Data For Development


image source: http://research.kraeutli.com/

This is an older post originally written for the International Agriculture Colloquium - a student organization at the University of Wisconsin-Madison.

I’ve been thinking a bit about data. In agricultural development, much like nearly anything else, data-driven approaches are gaining increasing traction and are becoming essential prerequisites for funding and project success at nearly any scale. This being said, there are multiple significant challenges that sidecar our burgeoning capacity for generating and analyzing data. Today I’d like to talk about three of them.

How do we catalogue data?

As we know, working in international agriculture more often than not means that you are functioning in a complex nexus of multiple disciplines – social sciences, global health, agricultural sciences (of which there are many), economics, policy and sustainability science, to name but a few. The scientific community is finally beginning to acknowledge the importance of synergistic approaches to problem solving instead of, or in addition to, targeted interventions in an isolated arena. However, using data to direct, course-correct and evaluate multi-disciplinary projects is challenging because it requires integration of disparate data types that often don’t play nice with each other.

If they weren’t before, this is where things get really un-sexy.

A major logistical hurdle to successfully combining disparate data streams lies in the current lack of widely used, integrated metadata standards. It seems like there are simultaneously hundreds of metadata standards that have been developed to suit various purposes, but not the correct standards available because nobody seems to be able to use them in a way that meets the needs of the broader scientific and regulatory community, at least in reference to global food security projects. When researchers get a grant, they don’t want to be burdened by unnecessarily comprehensive metadata requirements, which is understandable. But we need to agree upon a way to make different types of geospatial, biogeochemical, genetic, meteorological and demographic data centralized, persistent, consistently tagged and easy to reference.

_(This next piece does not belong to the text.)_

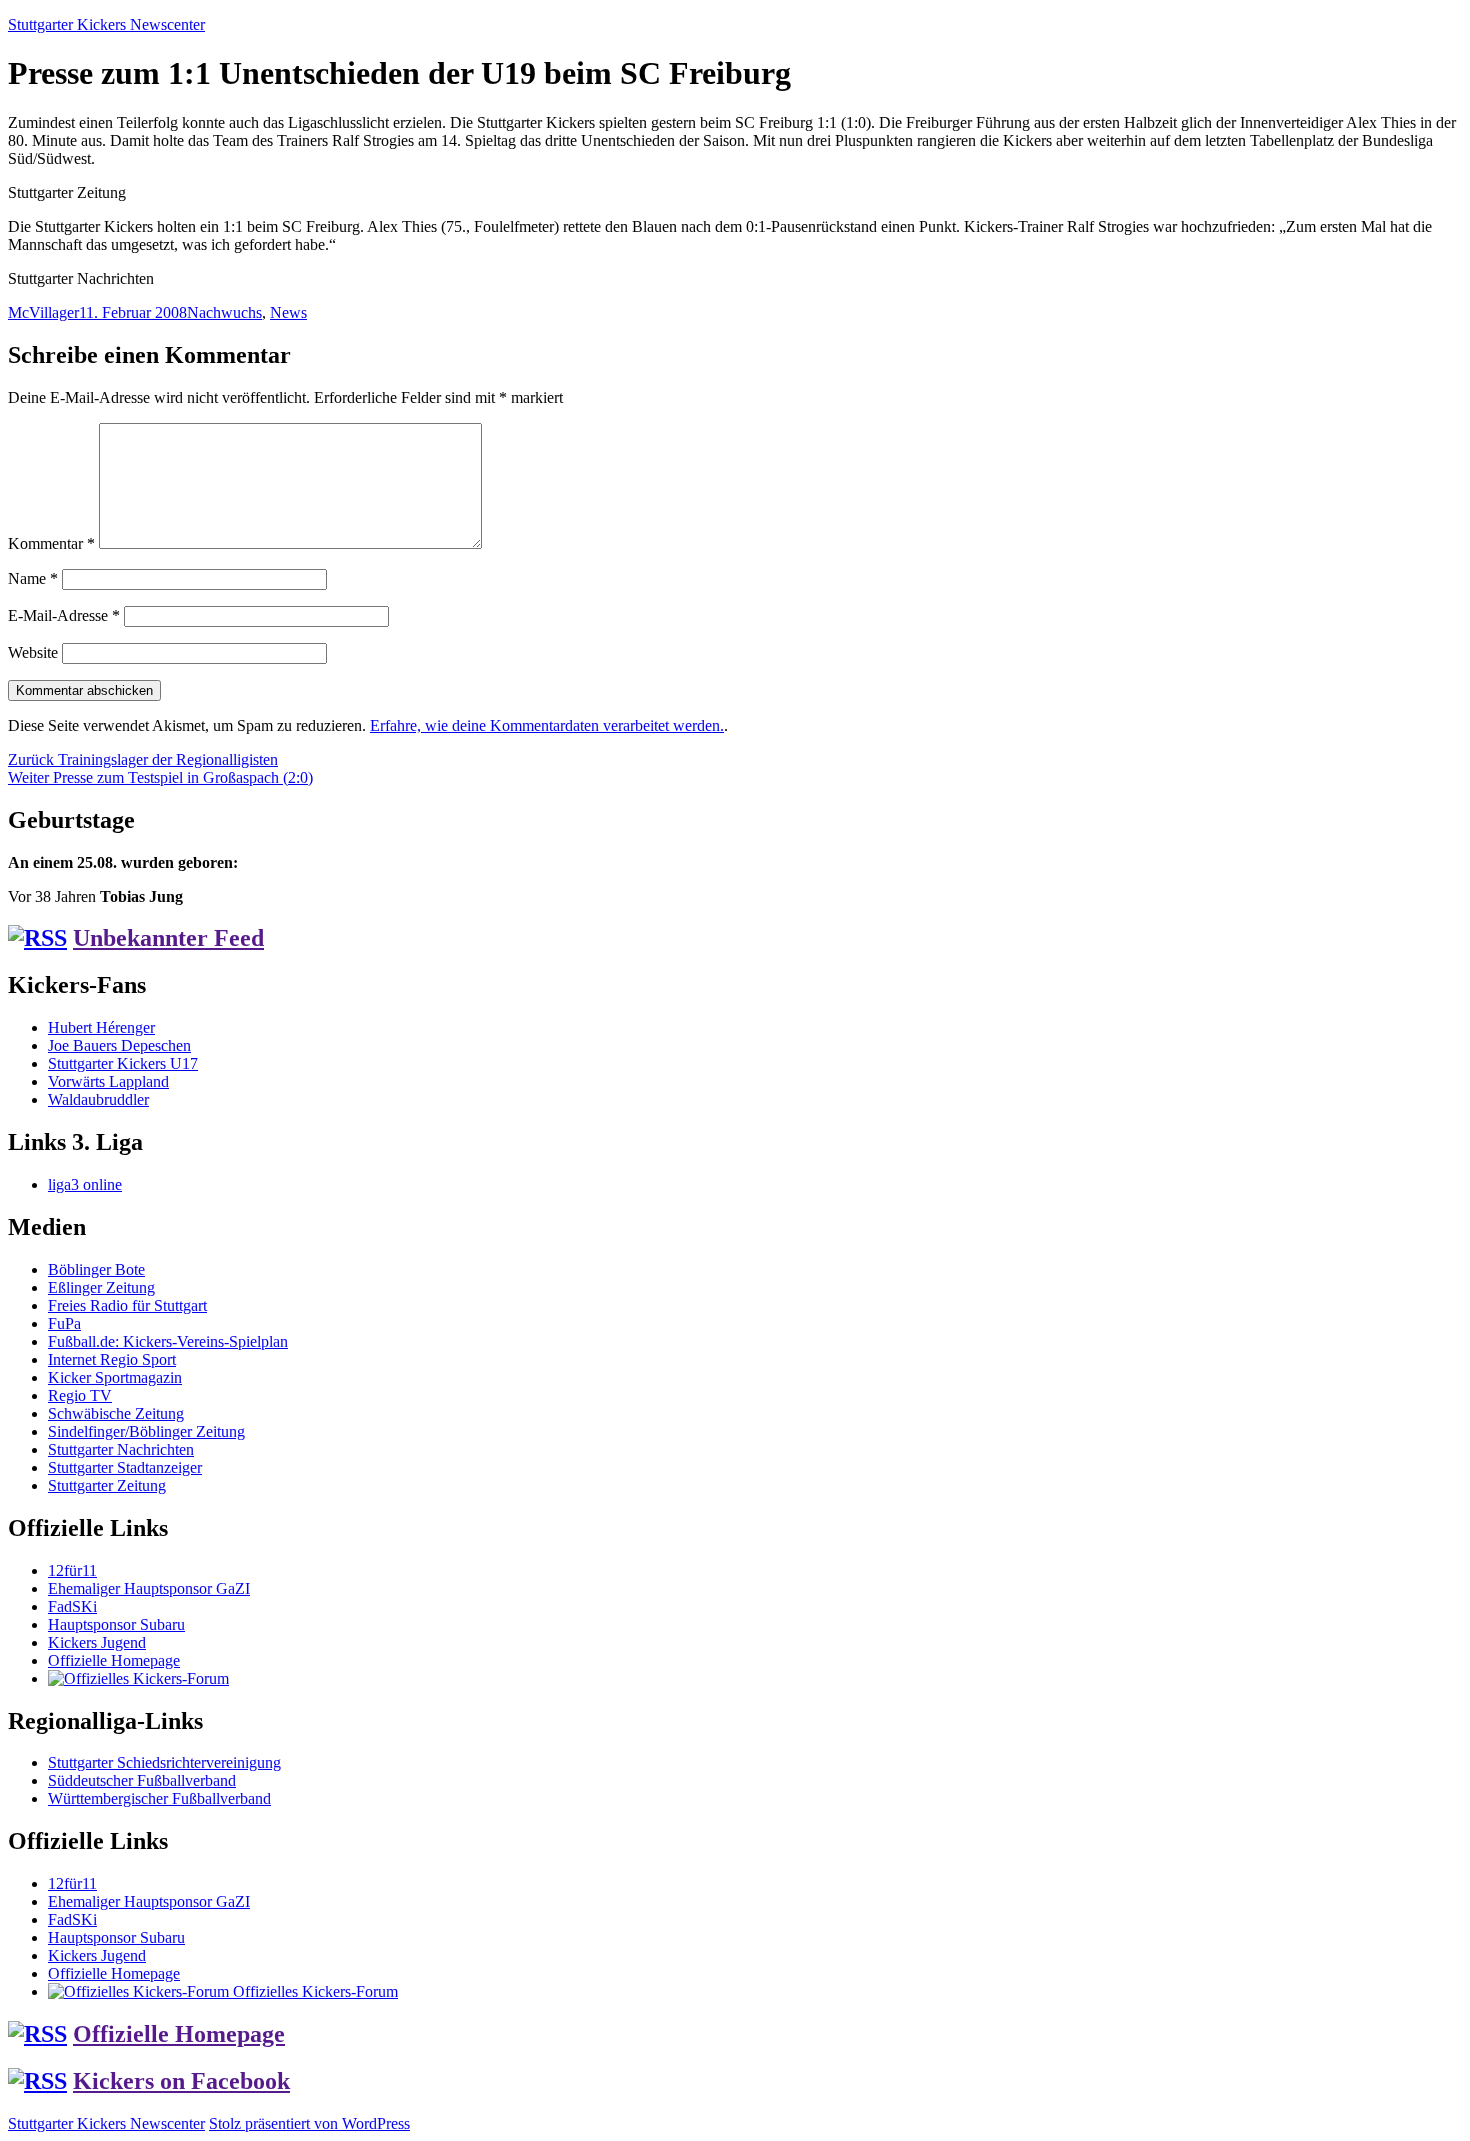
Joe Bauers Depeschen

One interesting thought on this front is the development of knowledge bases and ontologies, which utilize innovative data structures and relationships to improve searchability and utility of data far beyond the capacity of a traditional database. These knowledge bases or ontologies can then be referenced by integrated programs or models (called knowledge-based systems) that discover and manipulate emergent properties of the data by teasing apart relationships in the knowledge base. One of the more well known knowledge-based systems is an autonomous medical diagnostic tool developed at Stanford in the 1970s called Mycin. Artificial Intelligence researchers are at the forefront of this movement, and food security researchers and professionals should make a pointed effort to interface with the AI community to see how we can leverage their discoveries.

How do we create meaning?

This is a fundamental and age-old statistical challenge: how does a researcher utilize the data she has to extract accurate and actionable findings? I’m not a statistician so I have limited insights to offer here, sadly. However, I think it’s important to remind ourselves of the sensitivity of our conclusions to our statistical methods, and to work towards making our findings as robust and reproducible as possible.

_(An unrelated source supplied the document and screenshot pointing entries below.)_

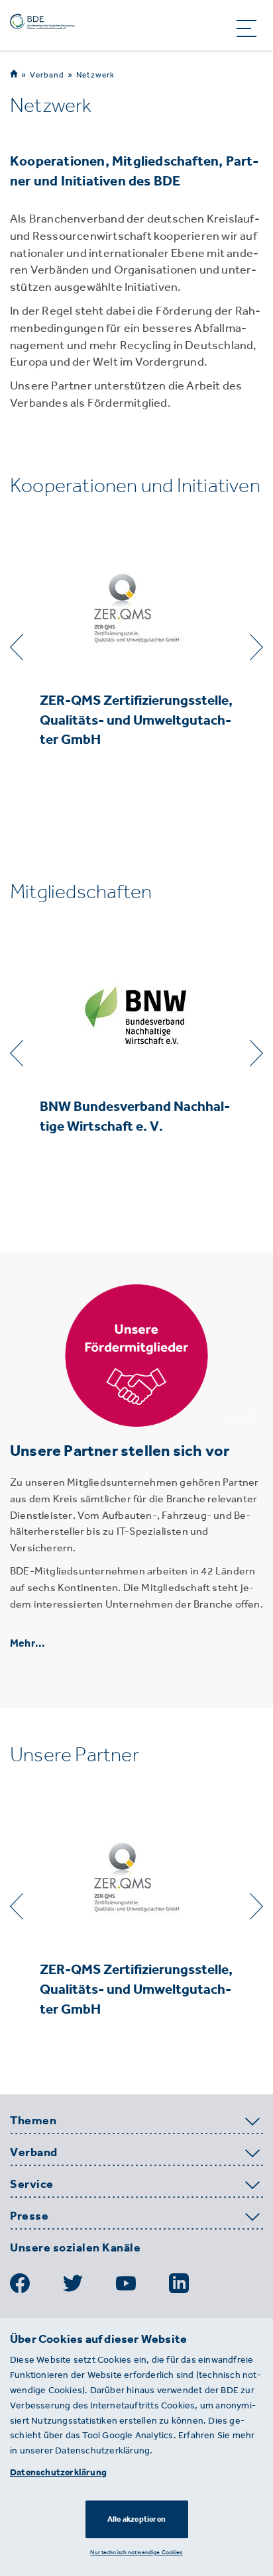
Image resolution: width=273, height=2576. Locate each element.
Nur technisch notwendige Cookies (136, 2551)
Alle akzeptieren (136, 2519)
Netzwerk (95, 75)
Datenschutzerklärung (58, 2472)
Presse (29, 2216)
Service (32, 2184)
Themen (33, 2121)
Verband (47, 74)
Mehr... (27, 1643)
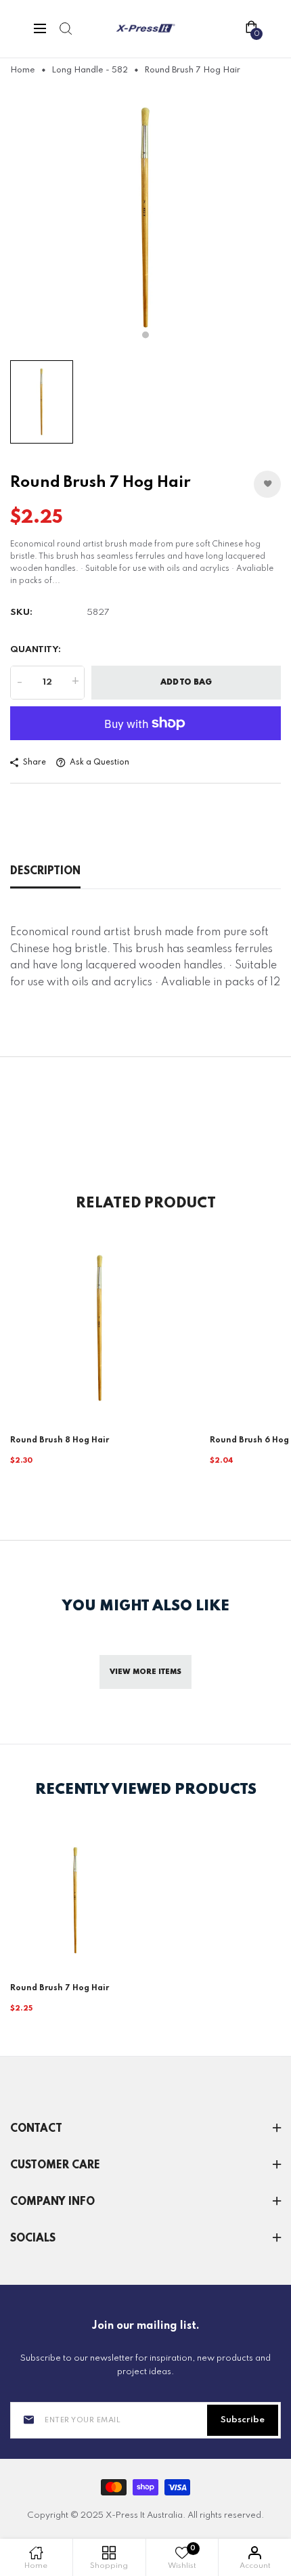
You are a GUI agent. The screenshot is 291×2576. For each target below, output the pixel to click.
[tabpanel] (145, 218)
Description (45, 871)
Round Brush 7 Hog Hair (59, 1988)
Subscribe (243, 2420)
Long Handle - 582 (89, 70)
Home (22, 70)
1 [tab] (145, 334)
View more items (145, 1672)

The complexity of agricultural development means that projects will, by design, influence many variables simultaneously. (In fact, this happens in real life in most disciplines but many not be explicitly recognized). It is a big challenge to parse out the directionality of relationships between variables and to measure the effects that a project, shock or policy change might have on a community – particularly over short timescales.

As the statistician George Box quipped, “essentially, all models are wrong, but some are useful”. There is a tradeoff in model and framework complexity and applicability. Condensing data into reliable and actionable distillates is hard.

The indicator:model interface.

Building out our understanding of how agroecosystems are intertwined with social, environmental, and geopolitical outcomes requires the development of integrated models. There are fantastic models with a variety of scopes already under development by groups of very smart people (see AgMIP and GEOGLAM, for example). However, I think that advancing novel cross-sectoral models will face a challenge that I’m conceptualizing as the indicator:model interface.

Specifically, in an incredibly complex system or set of systems, how do you know what to measure and how to build your model?

There are certain relationships that are intuitive (as well as comprehensively documented), e.g. how socially-significant drought is induced by both rainfall deficits and the evaporation potential in a given agroecological zone. However, many relationships in an integrated ag-socio-environmental model would be much less clear.

The selection of indicators to measure, which then gather data used to classify and parameterize a model, requires a priori assumptions about what the model might look like. This puts the cart before the horse a bit, and requires an iterative correctional process to make sure that we are measuring the right stuff and actually discovering meaningful relationships that can be levied to improve lives.

The bottom line?

This stuff is complex. But we are learning from our mistakes and have greater awareness, humility and access to powerful technological tools than ever before. If we’re careful and collaborative, we can levy these strengths into transformative improvements at home and abroad.